The move also appears to be largely one of political posturing: The 
federal government bars states from adding any new eligibility 
requirements for FoodShare applicants, so Wisconsin would need to 
apply for a waiver from the Obama administration in order to 
implement these new policies. It seems almost certain that won't happen.

Rightly so, too. If the argument is that people don't want "taxpayer 
money" going to feed, shelter and treat people who use illegal drugs, 
then we should, first and foremost, be testing our elected officials. 
After all, who gets more taxpayer money than they do? Somehow, 
however, I doubt a bill requiring such a thing would ever make it out 
of committee, let alone pass into law.

The point, however, shouldn't be to further stigmatize and punish 
those people who use or abuse illicit substances.

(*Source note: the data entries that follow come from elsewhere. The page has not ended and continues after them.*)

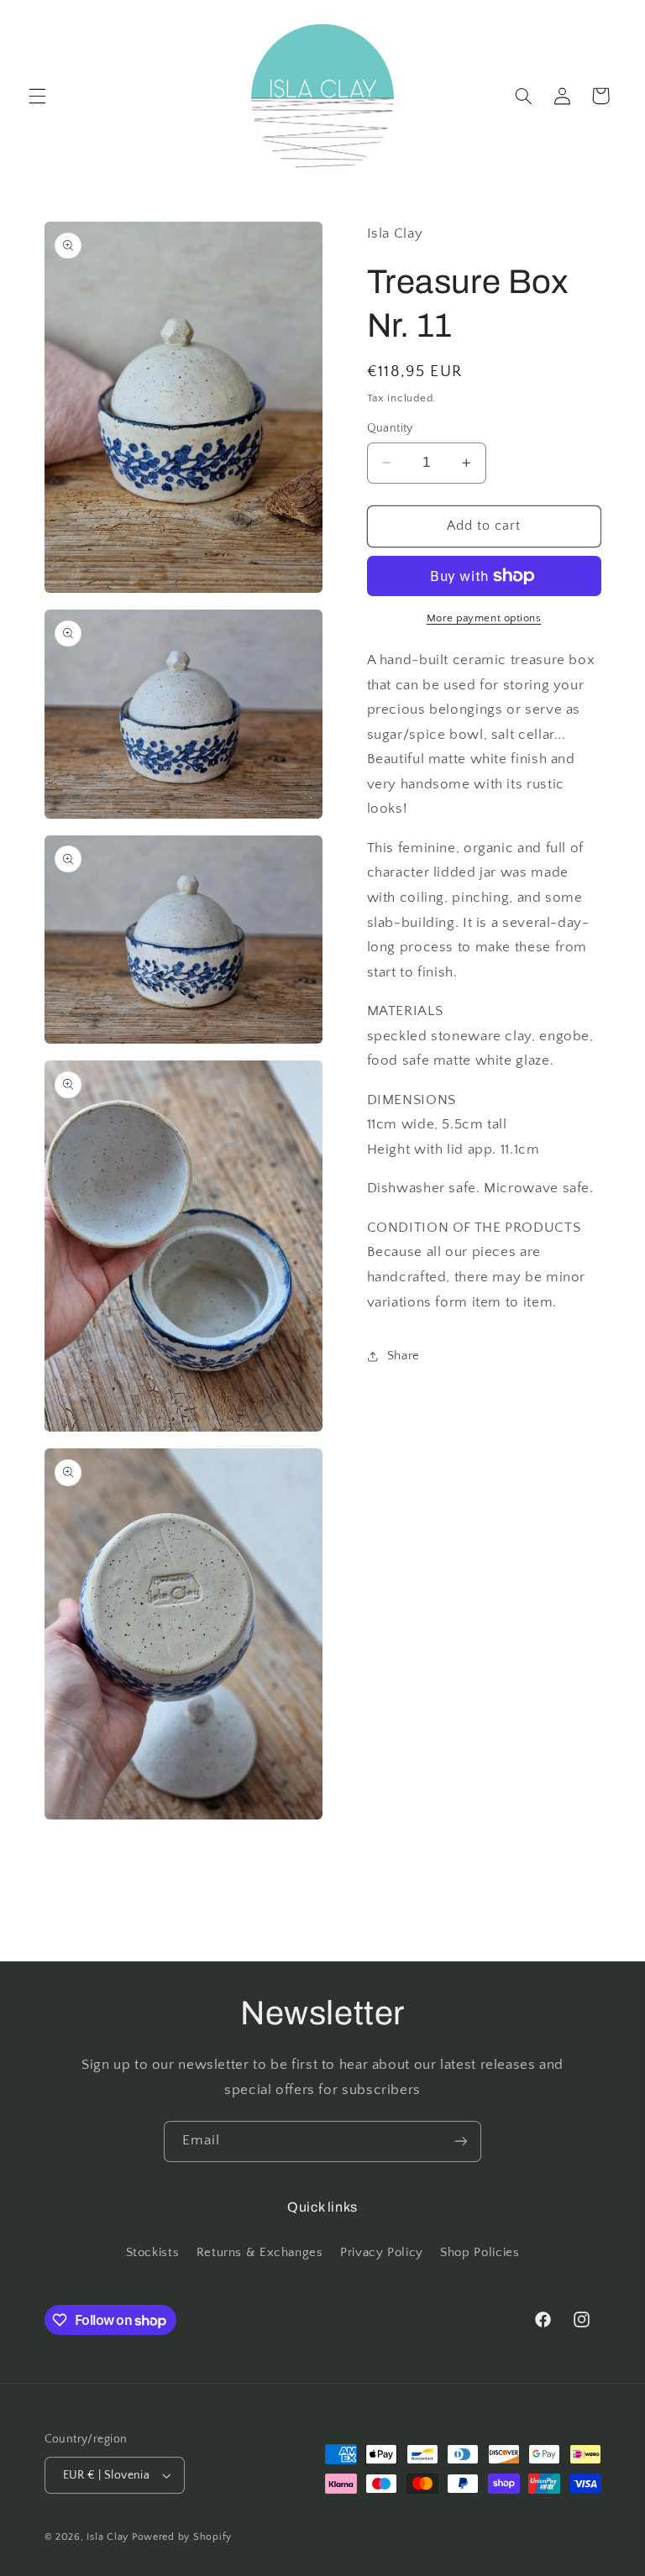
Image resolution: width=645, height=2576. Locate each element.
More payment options (484, 618)
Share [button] (403, 1356)
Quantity (390, 428)
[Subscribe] (461, 2141)
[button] (37, 95)
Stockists (153, 2252)
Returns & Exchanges (260, 2252)
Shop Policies (479, 2252)
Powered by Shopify (182, 2536)
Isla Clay (107, 2536)
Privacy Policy (381, 2252)
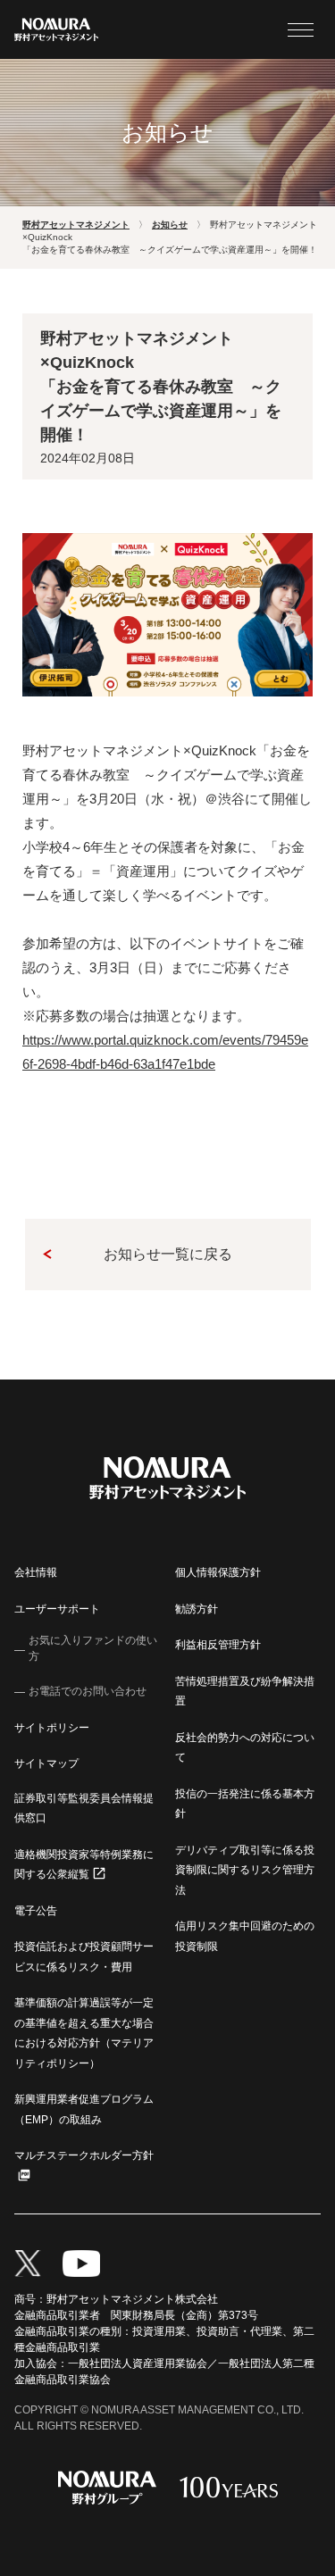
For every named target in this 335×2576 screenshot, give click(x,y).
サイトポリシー (51, 1728)
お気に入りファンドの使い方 (93, 1648)
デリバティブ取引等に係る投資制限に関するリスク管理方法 (244, 1870)
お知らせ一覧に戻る (168, 1254)
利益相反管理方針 (218, 1644)
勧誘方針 (196, 1609)
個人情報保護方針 (218, 1572)
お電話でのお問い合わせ (88, 1691)
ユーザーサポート (57, 1609)
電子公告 (35, 1911)
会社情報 (35, 1572)
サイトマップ (46, 1763)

These are precisely 
the folks who would benefit most from real support, some semblance of 
comfort and a sense of hope and possibility for their future. Letting 
them starve, fall ill and become isolated will only make their -and 
our - situation worse.

I recently read a fascinating article about studies that have been 
done over the last several decades that absolutely tear apart our 
usual thinking when it comes to drug use and addiction. Conservatives 
tend to blame it all on moral failing and individual responsibility. 
Liberals tend to blame it all on chemical dependence and disease.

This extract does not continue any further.